Millions of Anonymous Student and Crime Tips Exposed in Major Data Breach

What was meant to stay hidden may no longer be.
A massive trove of sensitive data tied to anonymous crime and student safety tips was reportedly exposed, raising new concerns about whether such systems can truly protect the people who rely on them.
A hacker group calling itself “Internet Yiff Machine” says it breached systems linked to P3 Global Intel, a platform widely used by law enforcement, schools, and government agencies to collect confidential tips. The group claims it stole more than 8 million submissions, amounting to roughly 93 gigabytes of data. The material allegedly includes tip reports, user account details, and internal support requests.
According to records obtained by Straight Arrow News (SAN) and the nonprofit leak archive DDoSecrets, the stolen data includes tipster conversations, personal details about people accused in those tips, and even internal company pages that show how administrators can track users without their knowledge.
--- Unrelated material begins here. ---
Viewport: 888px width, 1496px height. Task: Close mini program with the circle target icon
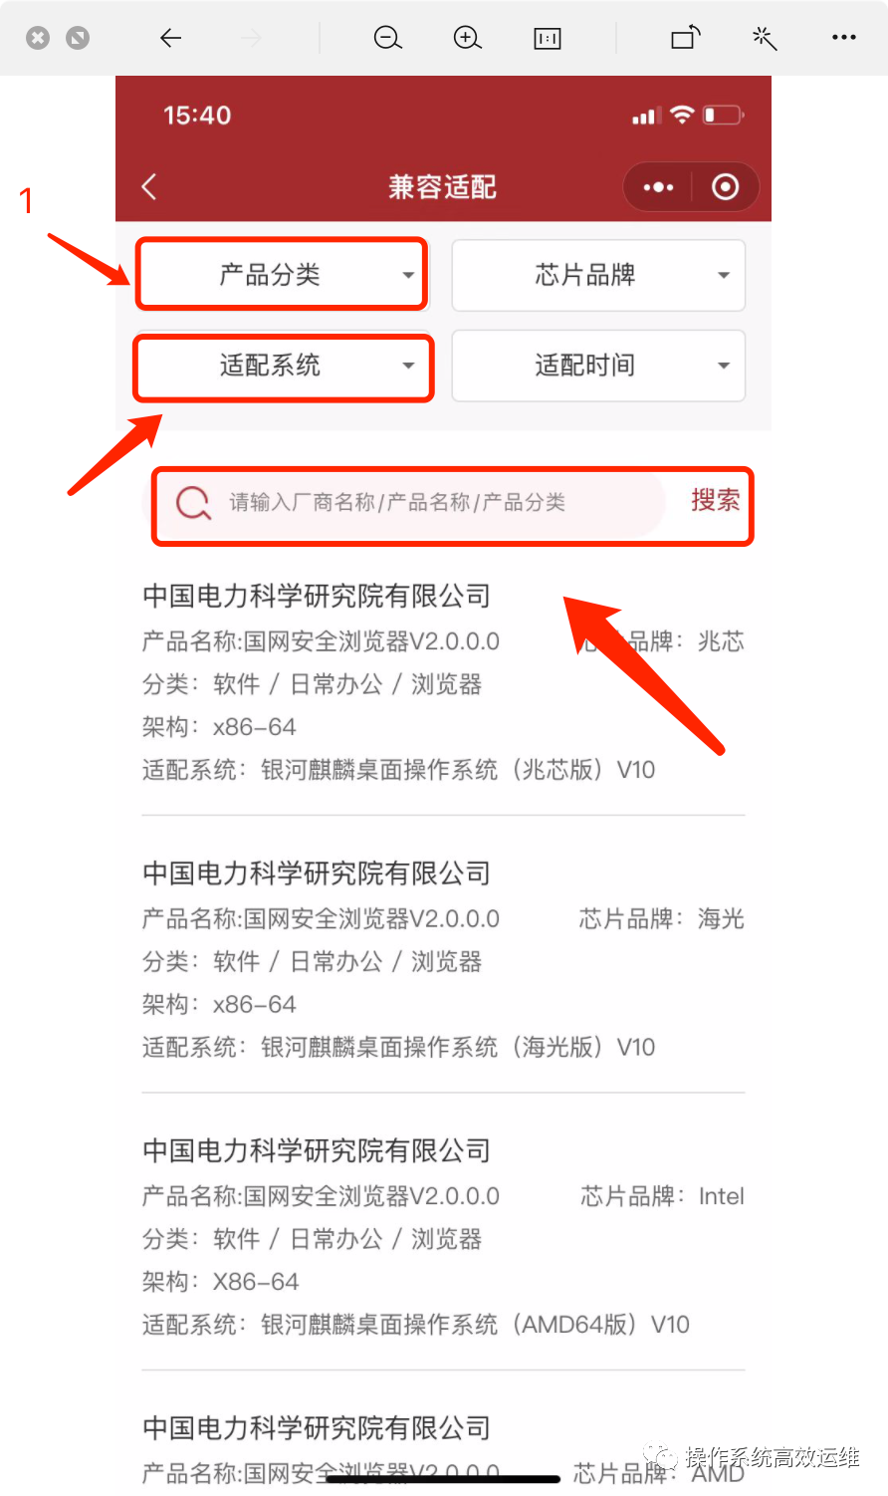coord(726,186)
The data spans from February 1987 to November 2025.
Who is affected
The leak casts a wide net. Clients of P3 include the US Air Force, Army Criminal Investigation Division, Homeland Security Investigations, the Secret Service, and the IRS Criminal Investigation Division. Federal spending records show four departments, Defense, Homeland Security, Justice, and Interior, paid P3’s parent company nearly $1.3 million between 2020 and 2025.
But it’s the schools that stand out. More than 30,000 schools use the P3 tip software, according to the company’s website. Many of the messages in the leaked data involve students in crisis: self-harm, suicide threats, bullying, and potential violence.
In one report from 2022, a parent told Pennsylvania’s Safe2SayPA program about a seventh-grader who classmates were calling “the school shooter.” The student had been fixated on firearms and grenades, the parent wrote. A wellness check later sent the child to a hospital for a mental evaluation. The student’s full name appears throughout the leaked report, according to SAN.
What the hackers found
The group behind the breach left a note explaining their motivation. They had strong words for anyone thinking of reporting crimes to the police.
“Remember folks, don’t do the dirty work for the pigs,” the hackers wrote. “Investigating crime is their job, not yours. They don’t care about you, they want convictions and prisoners to fuel the for-profit prisons.”
The hackers said they exploited several security flaws they found in P3’s system, including a lack of encryption despite the company’s claims to the contrary. They also pointed to an internal page, marked confidential, that showed how P3’s clients can request tipsters’ IP addresses.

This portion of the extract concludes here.